High variation between random seeds -- how to train on all data / choose a seed?

Hello. I’m trying to create a classifier that categorizes different Yelp reviews about career coaching businesses.

I’ve manually classified about 100 reviews into 5 relatively even classes: career change, current job, interview, lost job, and resume. The goal is to train the model on these 100 classified reviews and then extrapolate the results to ~2k unclassified reviews.

Because there isn’t much data, the learner’s max accuracy (within 13 cycles) is wildly variable based on the random seed used. I’ve seen numbers as low as 32% and as high as 67%.

My idea was to run a for loop through a bunch of random seeds to get an idea of the true accuracy of the learner, and then train the learner on all 100 reviews (without a valid set) and extrapolate the results to the unclassified reviews (the test set).

Is there a way to do this? I know that training a NN is different than a normal ML model, so you can’t just model.fit(X, y). Is the updating of weights in the NN based only on train_loss within the cv (and then the valid loss is just something displayed for us to personally evaluate the model), or does the NN take into account the validation set when updating its weights?

If it’s not possible, what’s the best practice for how to go about training the neural network for extrapolation to a unlabeled test set? Selecting the “most accurate” random seed feels wrong, and yet choosing one at random (that could potentially have a very uneven split and low accuracy) doesn’t seem optimal either.

I’d recommend reading through Rachel’s How (and why) to pick a good validation set article.
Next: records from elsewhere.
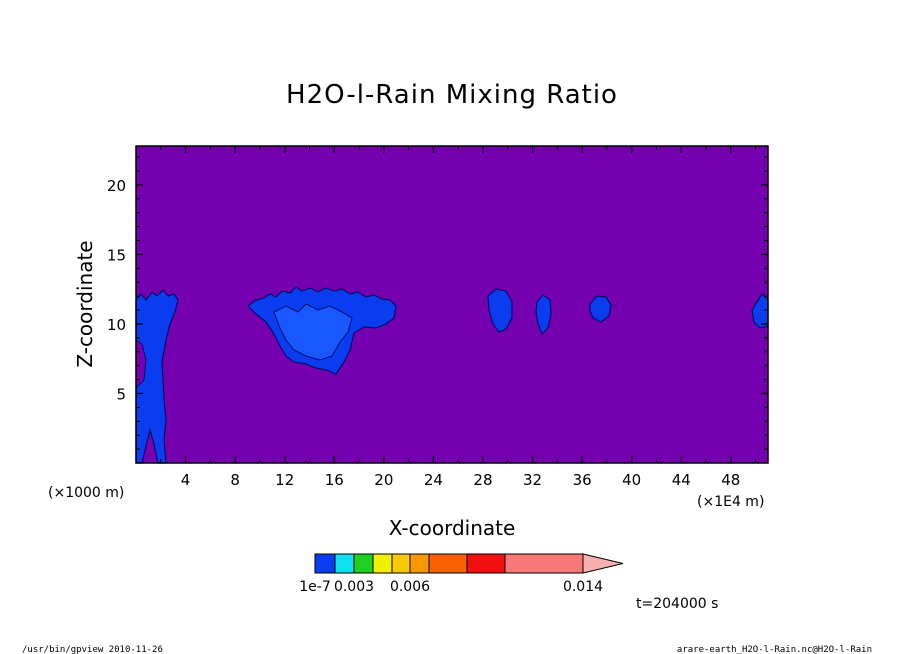  What do you see at coordinates (677, 604) in the screenshot?
I see `time-label: t=204000 s` at bounding box center [677, 604].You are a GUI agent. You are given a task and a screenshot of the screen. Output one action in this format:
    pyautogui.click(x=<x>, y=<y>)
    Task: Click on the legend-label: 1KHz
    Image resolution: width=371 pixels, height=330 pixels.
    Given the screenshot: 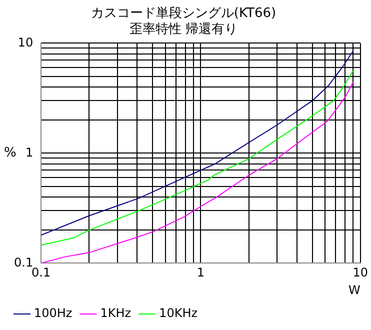 What is the action you would take?
    pyautogui.click(x=116, y=313)
    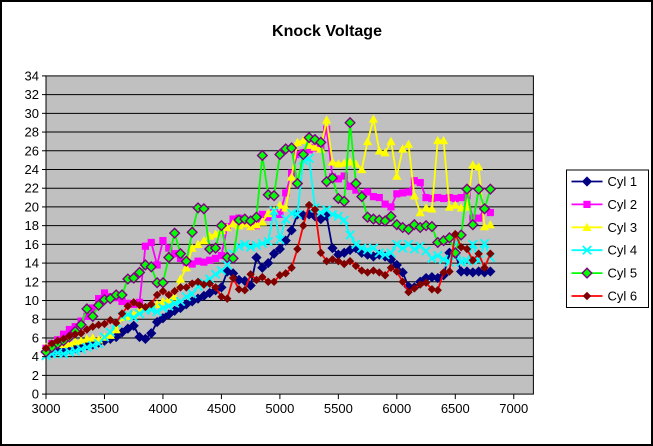 Image resolution: width=653 pixels, height=446 pixels. What do you see at coordinates (514, 408) in the screenshot?
I see `x-tick-label: 7000` at bounding box center [514, 408].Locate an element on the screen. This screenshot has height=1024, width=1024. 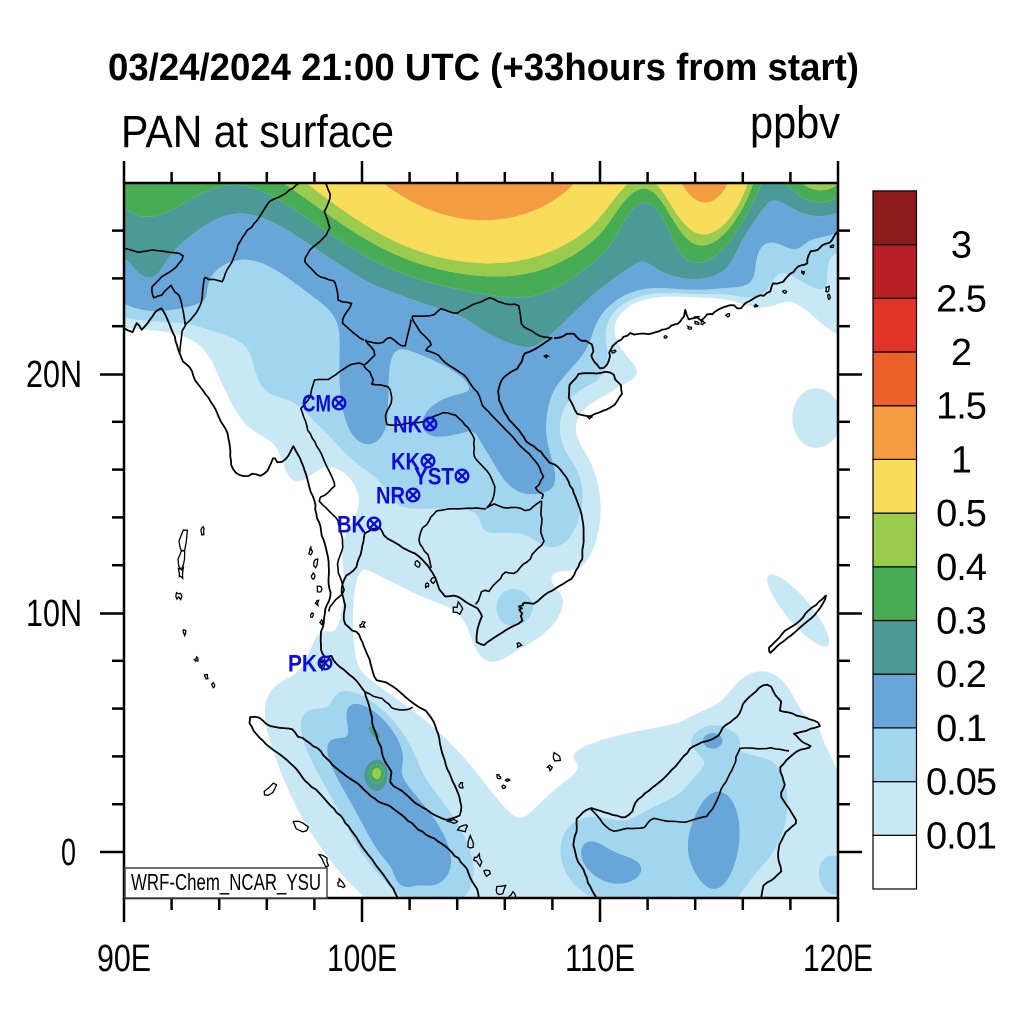
svg-text: 0.01 is located at coordinates (961, 836).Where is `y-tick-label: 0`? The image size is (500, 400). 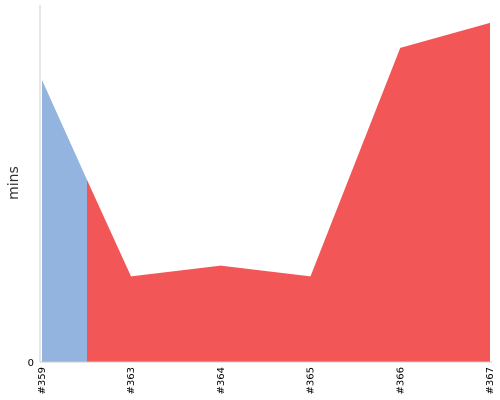
y-tick-label: 0 is located at coordinates (31, 364). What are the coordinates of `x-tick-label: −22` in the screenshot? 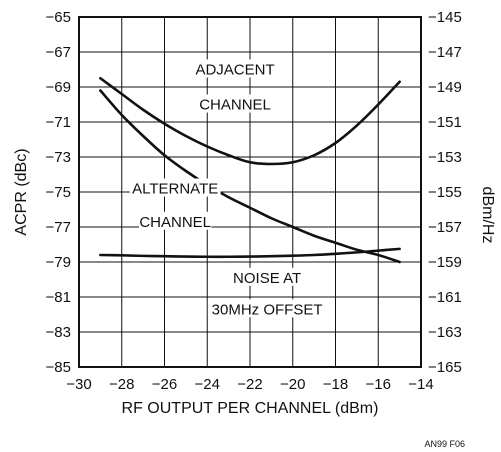 It's located at (250, 384).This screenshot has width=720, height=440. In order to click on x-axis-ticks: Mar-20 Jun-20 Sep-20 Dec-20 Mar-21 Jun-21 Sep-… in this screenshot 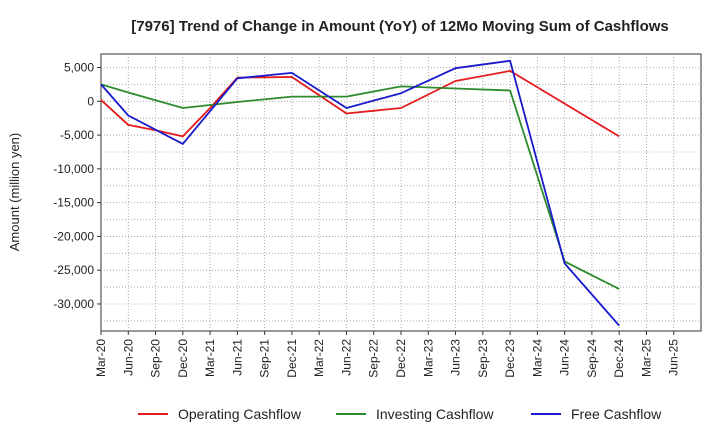, I will do `click(388, 354)`. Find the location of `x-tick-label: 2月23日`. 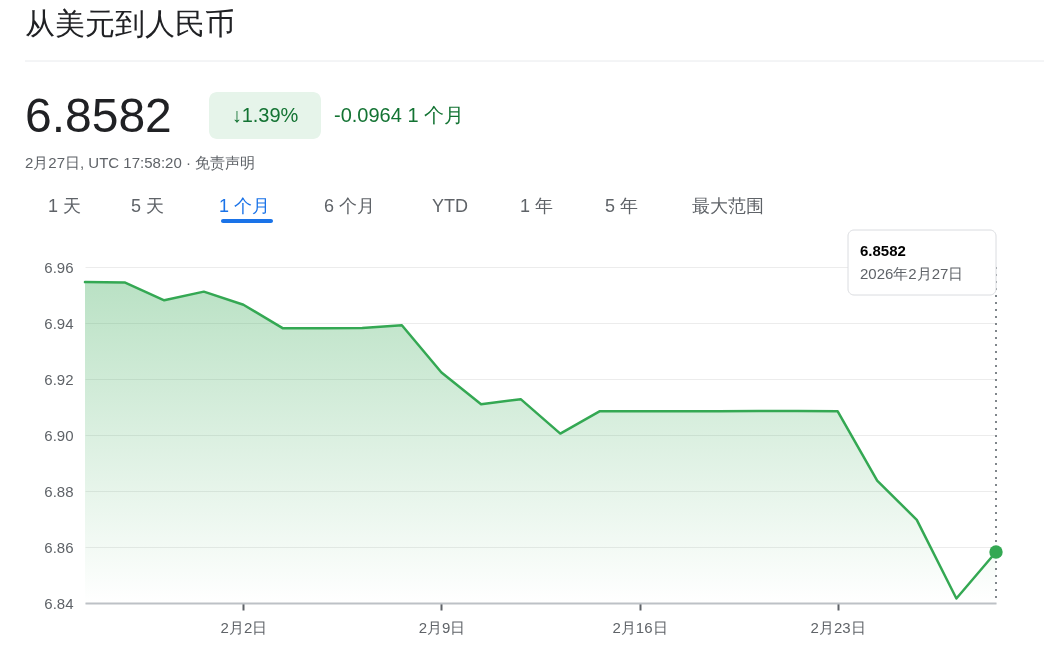

x-tick-label: 2月23日 is located at coordinates (838, 627).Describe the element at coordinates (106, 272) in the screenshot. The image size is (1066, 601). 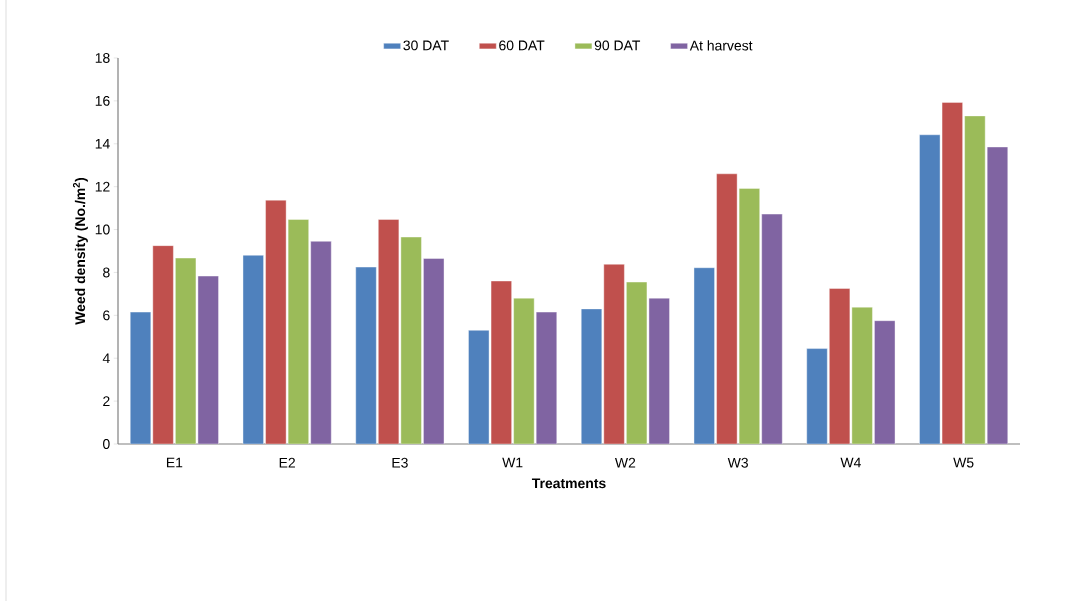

What that tells me is your validation set is not very representative of your test set. Which is okay! Sometimes a random split isn’t always the best. Also: 100 reviews is not a large amount of data to go off of, to then extrapolate another 2,000 reviews. This is a technique called semi-supervised learning, and in general the rule of thumb is you extrapolate ~1/3 of your training dataset, further train on it, mostly the ones it got wrong, and then go from there.

So in summary: your training data may not be representative of what you are testing on, and you may want to slowly build your training data instead if you can.

2 Likes

I read through the article and it was helpful, thank you. It seems that a non-random train-valid split would be better; is it okay for me to manually create the split?

One thing I’ll add is that I’m mostly interested in the distribution of the classes in the test set (2000 unlabeled); my idea was to have the labeled train set have even classes as to not introduce bias, and then make predictions using the trained model on the test set and look at the distribution (which would probably not be even and therefore give insights).

I haven’t involved the test set at all yet; I’ve been working exclusively with the subset of 100 labeled reviews. Wouldn’t it rather indicate that the validation set isn’t representative of the train set?

If I’m understanding this correctly, going forward I should do something like the following:

  1. Within the 100 labeled reviews, create a nonrandom train-valid split where the validation set is a good representation of train set.

  2. Train the learner using this train-valid split

  3. Predict the labels of ~33 unlabeled reviews

  4. Create a representative train-valid split of the now 133 reviews (what are the guidelines on how to incorporate the 33 pseud-labeled reviews? proportional between train and test? can I keep the same split I had previously with the 100 actually labeled reviews but just add in the pseudo-labeled reviews?)

  5. Train the learner again (a new learner or the same learner?) with the now 133 labeled reviews

  6. Predict the labels of ~44 unlabeled reviews

  7. Repeat until all reviews are classified

What does this mean (how do you train more on incorrect predictions)?

If you have any recommended resources/guides for semi-supervised learning that would be very helpful; I’ve read this.

One thing I’m worried about is that not all of the reviews are super clear-cut in terms of class; the manually labeled reviews were deliberately chosen because they were strong examples of the classes. That’s why the idea was to train the learner on just the strong examples, and then extrapolate it to the rest of the data all at once which may have weaker examples.

I’m worried that adding unclear (or just unevenly distributed) pseudo-labeled reviews at the first few cycles of semi-supervised learning will bias the model towards those classes, even if they wouldn’t have been as present overall based on the predictions of the original model (which is trained on strong class examples).

Looking at the fact that I’m interested in the final distribution of classes and that the current labeled reviews are strong examples, is semi-supervised learning still the way to go?

Thanks in advance and for your first reply. It was clear, concise, and helpful.